Reproduce the listing verbatim, starting at the line that contains "Add a new automation" and ending at the final line of the listing, with both ends included.

-*-

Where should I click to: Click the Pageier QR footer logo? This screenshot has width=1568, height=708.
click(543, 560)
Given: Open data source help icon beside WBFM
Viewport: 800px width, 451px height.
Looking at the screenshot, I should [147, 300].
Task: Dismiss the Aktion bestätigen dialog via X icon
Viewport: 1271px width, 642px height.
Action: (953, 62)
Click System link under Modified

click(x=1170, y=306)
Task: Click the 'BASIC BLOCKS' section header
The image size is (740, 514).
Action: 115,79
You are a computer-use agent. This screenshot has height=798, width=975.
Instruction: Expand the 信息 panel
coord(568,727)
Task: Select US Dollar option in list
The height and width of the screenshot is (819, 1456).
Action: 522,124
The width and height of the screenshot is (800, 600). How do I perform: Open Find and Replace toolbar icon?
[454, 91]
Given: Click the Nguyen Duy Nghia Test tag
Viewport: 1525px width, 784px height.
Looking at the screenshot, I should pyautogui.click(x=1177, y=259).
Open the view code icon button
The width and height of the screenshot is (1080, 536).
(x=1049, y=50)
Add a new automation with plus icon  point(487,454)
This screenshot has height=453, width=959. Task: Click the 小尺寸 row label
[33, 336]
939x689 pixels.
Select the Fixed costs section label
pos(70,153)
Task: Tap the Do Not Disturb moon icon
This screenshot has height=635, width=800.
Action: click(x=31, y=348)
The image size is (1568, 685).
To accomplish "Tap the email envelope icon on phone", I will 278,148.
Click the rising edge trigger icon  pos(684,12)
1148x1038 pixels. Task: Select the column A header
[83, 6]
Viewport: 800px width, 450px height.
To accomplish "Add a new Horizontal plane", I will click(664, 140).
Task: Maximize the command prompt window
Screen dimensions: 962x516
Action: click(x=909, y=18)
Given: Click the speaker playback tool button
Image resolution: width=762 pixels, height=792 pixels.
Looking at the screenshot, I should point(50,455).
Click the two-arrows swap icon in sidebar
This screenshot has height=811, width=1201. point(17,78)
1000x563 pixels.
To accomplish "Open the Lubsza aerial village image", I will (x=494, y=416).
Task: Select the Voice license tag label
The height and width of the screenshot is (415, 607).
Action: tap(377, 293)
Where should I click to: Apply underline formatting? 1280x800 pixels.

-*-

▶ _Written response_
Add a new automation with plus icon  point(487,454)
This screenshot has height=453, width=959. Task: Click the 小尺寸 row label
[33, 336]
939x689 pixels.
Select the Fixed costs section label
pos(70,153)
Task: Tap the Do Not Disturb moon icon
This screenshot has height=635, width=800.
Action: click(x=31, y=348)
The image size is (1568, 685).
To accomplish "Tap the email envelope icon on phone", I will 278,148.
Click the rising edge trigger icon  pos(684,12)
1148x1038 pixels. Task: Select the column A header
[83, 6]
Viewport: 800px width, 450px height.
To accomplish "Add a new Horizontal plane", I will click(664, 140).
Task: Maximize the command prompt window
Screen dimensions: 962x516
Action: click(x=909, y=18)
Given: Click the speaker playback tool button
Image resolution: width=762 pixels, height=792 pixels.
Looking at the screenshot, I should point(50,455).
Click the two-arrows swap icon in sidebar
This screenshot has height=811, width=1201. point(17,78)
1000x563 pixels.
To accomplish "Open the Lubsza aerial village image", I will (x=494, y=416).
Task: Select the Voice license tag label
The height and width of the screenshot is (415, 607).
Action: tap(377, 293)
Where should I click to: Apply underline formatting? 1280x800 pixels.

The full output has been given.